Tuesday, May 12, 2009

The Pennygoods


After 67 years of marriage - the best time of his life, Mr. Pennygood told me, fighting back tears - his wife had passed on Saturday night. She had just turned 86 and had died at home in the bed they had shared for all of their married life, in the house they had lived in for the last 50 years.

I remembered her as being a slight, frail woman with gray hair tied in braids and wound around her head. She walked with effort, usually leaning on his arm while he leaned on his cane. They were a small couple, always smartly dressed and unfailingly polite. This day, Mr. Pennygood wore a blue tie with geometric shapes and a matching handkerchief tucked neatly into his breast pocket, his gold rimmed glasses sparkled. The best time of his life, he repeated with a wan smile, she had been an exceptional woman. The viewing would be tomorrow and they would lay her to rest the following day. He would preach his regular sermon on Sunday, given in her memory, and the entire congregation would attend. She had loved the choir, had sung in it for years, he said, and her voice would be much missed. It had comforted him to preach knowing she was always behind him, her sweet soprano raised in the singing of praises, her voice in harmony with God and life. It had not always been an easy life, he told me, even with her at his side, but it had always been a good one, filled with grace and sweetness, struggle and determination. They had risen above the name calling and racism of the south to build a small, sturdy church and a small, loyal congregation. They had rebuilt after the burning and the threats, had never given up on faith, had survived and continued to preach forgiveness and love even when shut out and despised. Years of nickels and dimes put away in coffee cans had paid to send their only daughter to teaching college and to make a down payment on a small house.

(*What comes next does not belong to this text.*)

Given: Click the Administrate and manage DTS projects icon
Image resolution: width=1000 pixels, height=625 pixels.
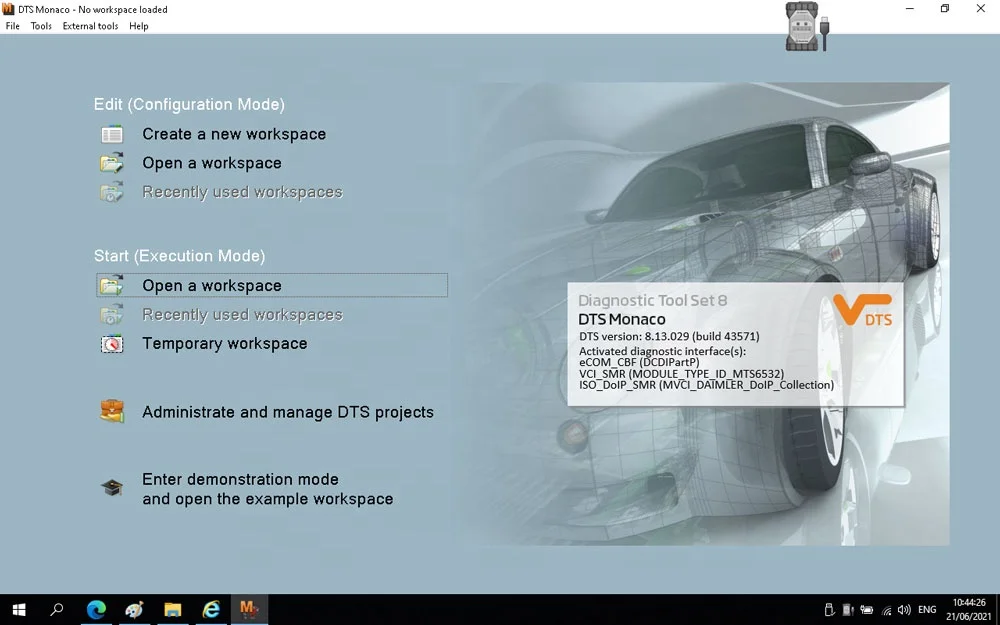Looking at the screenshot, I should (x=111, y=411).
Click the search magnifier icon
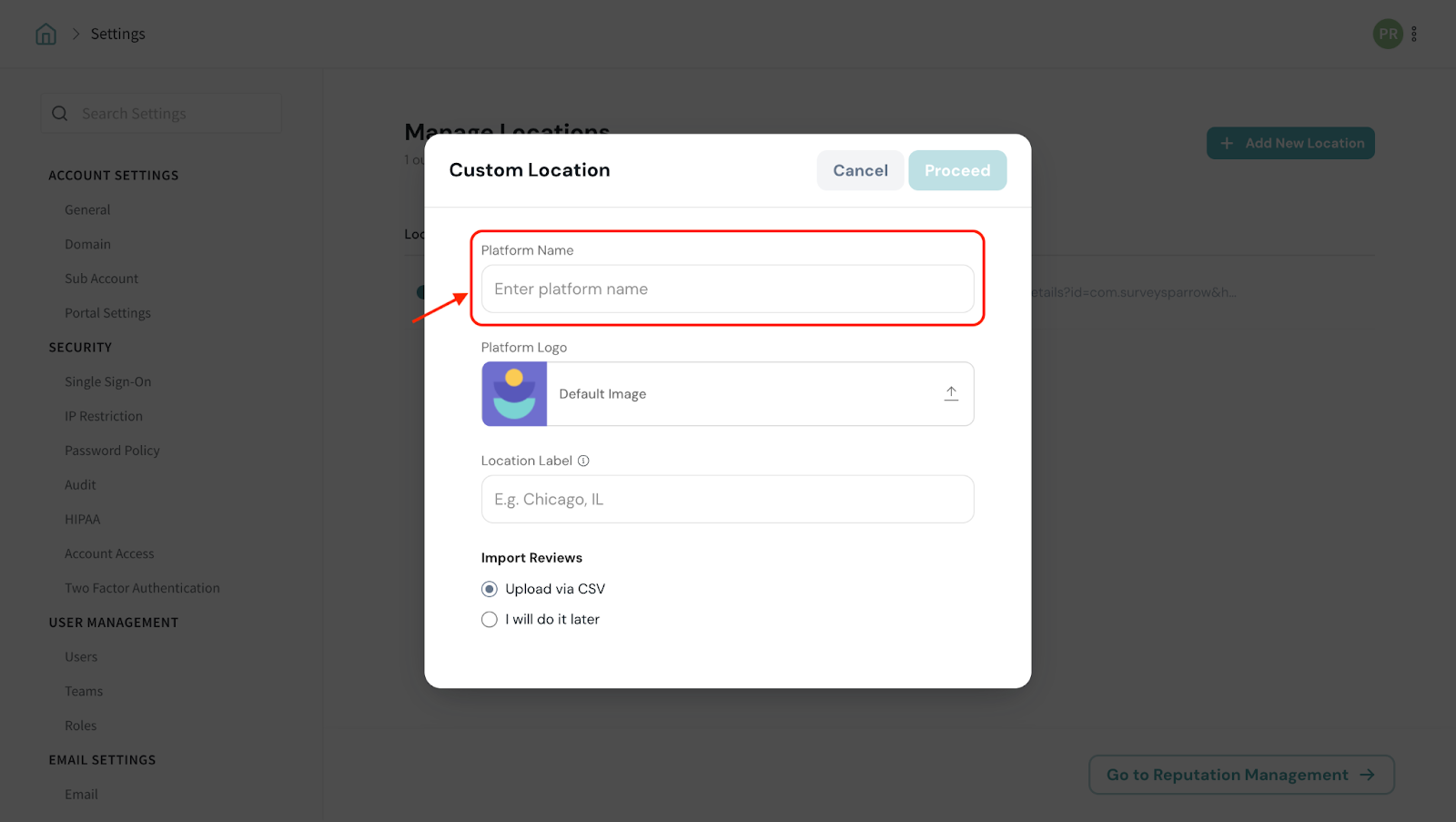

I listened to Mr. Pennygood with a sense of sadness at his loss and amazement at his acceptance. He told me he'd gotten the call just after they met and had given up his day laboring job to join the church. He began preaching with her full support although it meant living on next to nothing in a dogtrot house in a neglected and forgotten part of town.
She wrote his sermons out in longhand and never missed a Sunday service. In the years before their daughter was born, they lived on beans and rice, charity and hope. Mrs. Pennygood cleaned houses by day and office buildings by night so that he could spend his time doing the Lord's work. Never a word of complaint, never a doubt that it was the right thing to do, never a question about his devotion. She believed with her whole heart, he said, in him and the life he had chosen for her.

His daughter, now a teacher in Dallas, had suggested he come and live with her but he had refused. His work, he had told her firmly, was not finished and he would not leave the little house he had shared with her mother, not leave his congregation or his friends. She had protested that he shouldn't be alone, that it would be no trouble, that she wanted him to come, that he would love the city and would have a room all to his own, that his grandchildren needed to have time with him. It was all to no avail and Mr. Pennygood had hugged her and smiled, a preacher he was and a preacher he would stay until it was time to go. Mrs. Pennygood, he suspected, was watching and he would not disappoint her, not after 67 years.